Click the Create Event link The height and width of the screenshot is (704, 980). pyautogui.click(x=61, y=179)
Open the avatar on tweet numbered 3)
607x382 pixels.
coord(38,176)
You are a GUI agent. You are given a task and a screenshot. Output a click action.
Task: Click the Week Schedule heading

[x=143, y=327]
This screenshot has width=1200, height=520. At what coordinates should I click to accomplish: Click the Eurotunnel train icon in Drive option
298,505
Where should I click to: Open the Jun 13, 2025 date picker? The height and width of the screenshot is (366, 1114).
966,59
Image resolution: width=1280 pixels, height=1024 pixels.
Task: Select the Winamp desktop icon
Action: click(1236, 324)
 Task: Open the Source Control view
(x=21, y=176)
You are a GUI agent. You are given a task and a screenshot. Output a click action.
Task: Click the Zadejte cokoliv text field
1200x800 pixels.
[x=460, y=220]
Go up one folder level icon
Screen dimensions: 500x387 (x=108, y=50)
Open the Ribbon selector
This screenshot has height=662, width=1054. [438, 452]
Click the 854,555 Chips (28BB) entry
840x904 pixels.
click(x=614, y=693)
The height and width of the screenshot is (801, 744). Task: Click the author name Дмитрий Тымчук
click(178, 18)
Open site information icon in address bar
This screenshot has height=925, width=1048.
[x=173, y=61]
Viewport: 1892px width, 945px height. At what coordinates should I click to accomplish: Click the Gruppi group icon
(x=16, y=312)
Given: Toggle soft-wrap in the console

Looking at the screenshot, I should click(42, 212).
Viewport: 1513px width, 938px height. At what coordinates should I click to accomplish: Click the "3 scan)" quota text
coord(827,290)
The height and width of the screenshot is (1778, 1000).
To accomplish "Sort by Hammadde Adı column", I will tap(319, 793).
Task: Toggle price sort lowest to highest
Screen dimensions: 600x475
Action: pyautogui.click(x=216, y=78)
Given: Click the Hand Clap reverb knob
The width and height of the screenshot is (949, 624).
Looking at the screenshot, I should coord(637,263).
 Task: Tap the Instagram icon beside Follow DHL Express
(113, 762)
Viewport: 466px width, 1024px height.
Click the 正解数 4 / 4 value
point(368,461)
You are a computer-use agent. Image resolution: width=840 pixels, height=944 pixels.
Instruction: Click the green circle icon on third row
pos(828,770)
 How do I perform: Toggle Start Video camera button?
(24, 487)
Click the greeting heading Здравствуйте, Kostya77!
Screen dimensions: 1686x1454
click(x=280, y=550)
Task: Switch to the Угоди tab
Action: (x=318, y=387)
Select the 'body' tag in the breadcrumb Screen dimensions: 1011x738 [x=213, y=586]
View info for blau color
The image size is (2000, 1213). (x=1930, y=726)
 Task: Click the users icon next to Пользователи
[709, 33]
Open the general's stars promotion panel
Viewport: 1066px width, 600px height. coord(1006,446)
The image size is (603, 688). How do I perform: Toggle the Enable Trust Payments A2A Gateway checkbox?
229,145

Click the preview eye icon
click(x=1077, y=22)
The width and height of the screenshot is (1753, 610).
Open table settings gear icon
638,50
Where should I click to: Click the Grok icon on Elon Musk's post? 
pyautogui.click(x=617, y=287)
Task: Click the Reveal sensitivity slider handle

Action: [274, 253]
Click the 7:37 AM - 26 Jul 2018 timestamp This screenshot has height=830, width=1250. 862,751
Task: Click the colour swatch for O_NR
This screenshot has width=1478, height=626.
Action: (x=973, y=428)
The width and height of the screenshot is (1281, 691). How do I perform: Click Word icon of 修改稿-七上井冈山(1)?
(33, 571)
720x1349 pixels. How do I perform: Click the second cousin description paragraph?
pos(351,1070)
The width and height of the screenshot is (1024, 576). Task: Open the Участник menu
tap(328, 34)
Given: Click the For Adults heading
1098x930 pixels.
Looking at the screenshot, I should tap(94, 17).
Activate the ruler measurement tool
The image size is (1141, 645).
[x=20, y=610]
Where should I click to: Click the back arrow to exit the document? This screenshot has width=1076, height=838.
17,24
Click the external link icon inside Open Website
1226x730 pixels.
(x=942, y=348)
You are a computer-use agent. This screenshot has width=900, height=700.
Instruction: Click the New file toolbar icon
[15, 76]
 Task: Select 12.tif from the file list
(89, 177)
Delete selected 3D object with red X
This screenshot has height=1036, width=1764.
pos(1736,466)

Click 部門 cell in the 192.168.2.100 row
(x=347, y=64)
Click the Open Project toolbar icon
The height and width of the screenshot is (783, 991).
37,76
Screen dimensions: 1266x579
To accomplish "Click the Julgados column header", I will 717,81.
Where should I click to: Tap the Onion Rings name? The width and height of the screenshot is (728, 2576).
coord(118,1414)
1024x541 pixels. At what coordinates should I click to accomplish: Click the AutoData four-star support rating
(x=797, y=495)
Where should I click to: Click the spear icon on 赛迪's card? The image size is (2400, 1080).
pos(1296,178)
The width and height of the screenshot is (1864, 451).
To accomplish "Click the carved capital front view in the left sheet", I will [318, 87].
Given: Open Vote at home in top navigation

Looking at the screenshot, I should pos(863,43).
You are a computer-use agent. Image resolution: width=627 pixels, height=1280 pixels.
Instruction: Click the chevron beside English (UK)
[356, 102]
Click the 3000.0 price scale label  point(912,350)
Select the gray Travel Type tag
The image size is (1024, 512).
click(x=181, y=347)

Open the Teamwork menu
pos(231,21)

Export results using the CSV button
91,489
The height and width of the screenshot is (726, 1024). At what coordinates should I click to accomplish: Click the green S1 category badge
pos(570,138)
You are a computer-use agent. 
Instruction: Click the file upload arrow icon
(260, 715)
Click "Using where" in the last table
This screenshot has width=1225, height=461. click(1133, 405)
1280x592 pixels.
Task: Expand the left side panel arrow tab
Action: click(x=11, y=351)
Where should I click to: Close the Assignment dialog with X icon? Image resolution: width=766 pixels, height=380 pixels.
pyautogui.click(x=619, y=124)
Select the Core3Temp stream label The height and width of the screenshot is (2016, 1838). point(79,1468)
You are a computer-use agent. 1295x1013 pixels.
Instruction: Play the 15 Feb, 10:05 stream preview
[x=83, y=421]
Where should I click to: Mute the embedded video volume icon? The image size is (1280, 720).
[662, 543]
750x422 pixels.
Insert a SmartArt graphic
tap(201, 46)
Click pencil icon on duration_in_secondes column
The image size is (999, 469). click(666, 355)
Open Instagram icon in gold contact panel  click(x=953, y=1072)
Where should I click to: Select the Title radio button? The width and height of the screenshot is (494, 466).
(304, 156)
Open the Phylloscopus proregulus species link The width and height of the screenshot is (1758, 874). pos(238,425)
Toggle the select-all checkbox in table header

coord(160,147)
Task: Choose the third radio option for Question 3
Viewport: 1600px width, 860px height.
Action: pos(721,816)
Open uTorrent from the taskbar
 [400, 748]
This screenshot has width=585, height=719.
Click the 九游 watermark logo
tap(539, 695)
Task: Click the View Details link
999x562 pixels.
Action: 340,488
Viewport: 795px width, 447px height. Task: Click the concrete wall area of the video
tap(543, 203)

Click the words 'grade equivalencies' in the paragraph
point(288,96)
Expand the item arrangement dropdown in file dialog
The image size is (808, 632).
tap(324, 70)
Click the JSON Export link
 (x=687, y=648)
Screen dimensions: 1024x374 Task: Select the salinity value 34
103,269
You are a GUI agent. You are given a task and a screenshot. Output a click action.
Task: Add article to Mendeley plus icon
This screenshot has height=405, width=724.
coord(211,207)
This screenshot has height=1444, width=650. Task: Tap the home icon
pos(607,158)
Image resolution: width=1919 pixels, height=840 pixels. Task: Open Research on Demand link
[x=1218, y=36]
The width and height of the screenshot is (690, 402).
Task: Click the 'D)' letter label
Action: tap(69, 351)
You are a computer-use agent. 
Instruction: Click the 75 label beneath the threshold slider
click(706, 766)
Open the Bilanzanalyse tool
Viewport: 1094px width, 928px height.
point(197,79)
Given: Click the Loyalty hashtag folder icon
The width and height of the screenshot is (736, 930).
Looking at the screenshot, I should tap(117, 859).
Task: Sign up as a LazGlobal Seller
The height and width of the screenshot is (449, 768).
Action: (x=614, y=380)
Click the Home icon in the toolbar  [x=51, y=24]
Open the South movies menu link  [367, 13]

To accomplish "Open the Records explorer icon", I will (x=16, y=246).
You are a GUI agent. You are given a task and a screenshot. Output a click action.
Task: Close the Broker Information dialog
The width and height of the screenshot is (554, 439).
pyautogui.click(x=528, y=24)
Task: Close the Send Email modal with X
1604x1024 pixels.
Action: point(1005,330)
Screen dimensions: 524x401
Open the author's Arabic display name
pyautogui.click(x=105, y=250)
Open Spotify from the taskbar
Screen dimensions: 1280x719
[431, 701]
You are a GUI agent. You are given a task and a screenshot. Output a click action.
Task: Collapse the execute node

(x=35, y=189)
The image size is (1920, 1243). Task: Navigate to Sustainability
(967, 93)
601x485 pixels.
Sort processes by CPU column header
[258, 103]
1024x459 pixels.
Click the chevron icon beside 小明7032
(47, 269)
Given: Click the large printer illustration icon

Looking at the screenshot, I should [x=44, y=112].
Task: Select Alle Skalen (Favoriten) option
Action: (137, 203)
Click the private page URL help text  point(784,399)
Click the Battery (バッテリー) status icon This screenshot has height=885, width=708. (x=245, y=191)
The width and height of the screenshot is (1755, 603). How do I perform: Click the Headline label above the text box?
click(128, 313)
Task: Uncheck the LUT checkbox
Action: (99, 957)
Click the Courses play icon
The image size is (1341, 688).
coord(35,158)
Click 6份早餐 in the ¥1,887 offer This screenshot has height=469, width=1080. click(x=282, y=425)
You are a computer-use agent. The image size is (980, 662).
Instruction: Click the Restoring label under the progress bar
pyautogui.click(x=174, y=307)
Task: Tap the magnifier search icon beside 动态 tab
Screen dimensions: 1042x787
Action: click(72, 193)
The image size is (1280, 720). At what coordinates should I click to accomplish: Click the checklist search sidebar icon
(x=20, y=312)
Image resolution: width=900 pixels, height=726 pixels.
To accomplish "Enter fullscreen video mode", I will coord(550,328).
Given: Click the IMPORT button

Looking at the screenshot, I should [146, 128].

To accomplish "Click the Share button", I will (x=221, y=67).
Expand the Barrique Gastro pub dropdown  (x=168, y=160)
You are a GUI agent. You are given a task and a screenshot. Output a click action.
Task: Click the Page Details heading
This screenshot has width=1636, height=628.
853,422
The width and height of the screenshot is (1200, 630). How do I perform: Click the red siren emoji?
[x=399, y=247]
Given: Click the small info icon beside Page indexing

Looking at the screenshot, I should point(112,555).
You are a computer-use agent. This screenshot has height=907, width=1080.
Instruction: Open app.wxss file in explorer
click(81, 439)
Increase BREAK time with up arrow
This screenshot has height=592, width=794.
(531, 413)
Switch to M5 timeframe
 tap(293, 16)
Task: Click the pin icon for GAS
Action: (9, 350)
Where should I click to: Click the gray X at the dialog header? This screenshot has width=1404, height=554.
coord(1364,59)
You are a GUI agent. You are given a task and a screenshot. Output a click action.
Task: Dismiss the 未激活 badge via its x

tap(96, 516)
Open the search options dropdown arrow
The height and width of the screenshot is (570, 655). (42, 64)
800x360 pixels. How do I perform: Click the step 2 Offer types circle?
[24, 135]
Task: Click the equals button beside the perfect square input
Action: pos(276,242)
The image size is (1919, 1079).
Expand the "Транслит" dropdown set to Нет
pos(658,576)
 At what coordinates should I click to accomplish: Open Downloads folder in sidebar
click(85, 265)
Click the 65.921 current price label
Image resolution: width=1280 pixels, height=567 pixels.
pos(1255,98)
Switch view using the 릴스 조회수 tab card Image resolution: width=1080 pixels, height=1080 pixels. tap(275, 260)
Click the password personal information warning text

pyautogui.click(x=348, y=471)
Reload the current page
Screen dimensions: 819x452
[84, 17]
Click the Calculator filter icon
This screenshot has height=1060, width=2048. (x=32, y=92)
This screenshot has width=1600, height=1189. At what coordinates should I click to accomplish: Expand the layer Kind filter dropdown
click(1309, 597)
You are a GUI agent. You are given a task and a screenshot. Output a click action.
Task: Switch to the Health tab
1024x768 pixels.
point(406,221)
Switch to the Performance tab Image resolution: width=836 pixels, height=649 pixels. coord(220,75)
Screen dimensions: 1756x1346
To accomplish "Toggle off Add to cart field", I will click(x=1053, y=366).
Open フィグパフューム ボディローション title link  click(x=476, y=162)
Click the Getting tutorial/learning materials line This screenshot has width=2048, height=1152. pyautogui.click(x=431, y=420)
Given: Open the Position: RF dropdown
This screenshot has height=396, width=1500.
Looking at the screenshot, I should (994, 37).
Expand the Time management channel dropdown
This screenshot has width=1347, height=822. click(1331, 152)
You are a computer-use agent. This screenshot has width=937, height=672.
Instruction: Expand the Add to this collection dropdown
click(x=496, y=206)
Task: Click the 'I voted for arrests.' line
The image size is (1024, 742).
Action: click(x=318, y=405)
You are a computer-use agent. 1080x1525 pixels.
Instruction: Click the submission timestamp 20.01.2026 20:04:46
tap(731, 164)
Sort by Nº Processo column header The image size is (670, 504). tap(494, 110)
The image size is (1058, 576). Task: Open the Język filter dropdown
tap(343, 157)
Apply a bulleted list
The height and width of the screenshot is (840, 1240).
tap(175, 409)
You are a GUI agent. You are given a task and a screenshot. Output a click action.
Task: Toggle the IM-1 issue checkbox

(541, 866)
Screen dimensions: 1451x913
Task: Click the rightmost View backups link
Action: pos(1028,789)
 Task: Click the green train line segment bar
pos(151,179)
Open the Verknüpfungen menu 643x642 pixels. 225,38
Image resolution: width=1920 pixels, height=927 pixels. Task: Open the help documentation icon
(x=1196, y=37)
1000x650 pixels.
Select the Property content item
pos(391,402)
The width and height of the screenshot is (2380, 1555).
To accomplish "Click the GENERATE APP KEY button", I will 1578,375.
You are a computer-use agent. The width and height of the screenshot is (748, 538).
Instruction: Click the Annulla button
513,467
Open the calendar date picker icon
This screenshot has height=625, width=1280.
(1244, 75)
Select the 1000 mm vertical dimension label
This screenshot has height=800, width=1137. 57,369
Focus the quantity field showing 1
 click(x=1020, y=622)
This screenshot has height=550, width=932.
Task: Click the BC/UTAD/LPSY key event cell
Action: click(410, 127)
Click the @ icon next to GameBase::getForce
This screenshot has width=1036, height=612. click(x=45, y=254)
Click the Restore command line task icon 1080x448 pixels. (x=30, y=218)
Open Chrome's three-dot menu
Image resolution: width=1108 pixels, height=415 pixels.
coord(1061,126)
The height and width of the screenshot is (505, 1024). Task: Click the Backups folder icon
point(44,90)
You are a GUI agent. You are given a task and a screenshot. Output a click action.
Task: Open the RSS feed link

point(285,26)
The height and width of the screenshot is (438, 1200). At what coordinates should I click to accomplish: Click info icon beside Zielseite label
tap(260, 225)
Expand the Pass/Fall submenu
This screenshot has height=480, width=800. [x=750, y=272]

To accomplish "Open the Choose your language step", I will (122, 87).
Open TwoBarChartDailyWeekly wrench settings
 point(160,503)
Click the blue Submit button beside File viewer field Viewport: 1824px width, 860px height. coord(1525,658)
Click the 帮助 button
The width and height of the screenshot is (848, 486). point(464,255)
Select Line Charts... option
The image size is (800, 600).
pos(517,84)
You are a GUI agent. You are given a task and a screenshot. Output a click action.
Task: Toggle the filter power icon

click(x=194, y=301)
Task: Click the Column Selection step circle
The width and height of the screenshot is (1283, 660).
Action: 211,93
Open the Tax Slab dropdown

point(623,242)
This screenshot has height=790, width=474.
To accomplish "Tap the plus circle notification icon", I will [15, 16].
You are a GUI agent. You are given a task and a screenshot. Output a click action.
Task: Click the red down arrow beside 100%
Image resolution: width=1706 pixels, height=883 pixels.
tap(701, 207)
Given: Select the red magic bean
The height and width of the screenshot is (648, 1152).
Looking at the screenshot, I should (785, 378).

WORK INSTRUCTIONS:
The answer must hold exactly the lines of the entries above, from the first line through the line that contains "Task: Click the Zadejte cokoliv text field", and no others.

RESPONSE AREA:
Click the Create Event link The height and width of the screenshot is (704, 980). pyautogui.click(x=61, y=179)
Open the avatar on tweet numbered 3)
607x382 pixels.
coord(38,176)
You are a GUI agent. You are given a task and a screenshot. Output a click action.
Task: Click the Week Schedule heading

[x=143, y=327]
This screenshot has width=1200, height=520. At what coordinates should I click to accomplish: Click the Eurotunnel train icon in Drive option
298,505
Where should I click to: Open the Jun 13, 2025 date picker? The height and width of the screenshot is (366, 1114).
966,59
Image resolution: width=1280 pixels, height=1024 pixels.
Task: Select the Winamp desktop icon
Action: click(1236, 324)
 Task: Open the Source Control view
(x=21, y=176)
You are a GUI agent. You are given a task and a screenshot. Output a click action.
Task: Click the Zadejte cokoliv text field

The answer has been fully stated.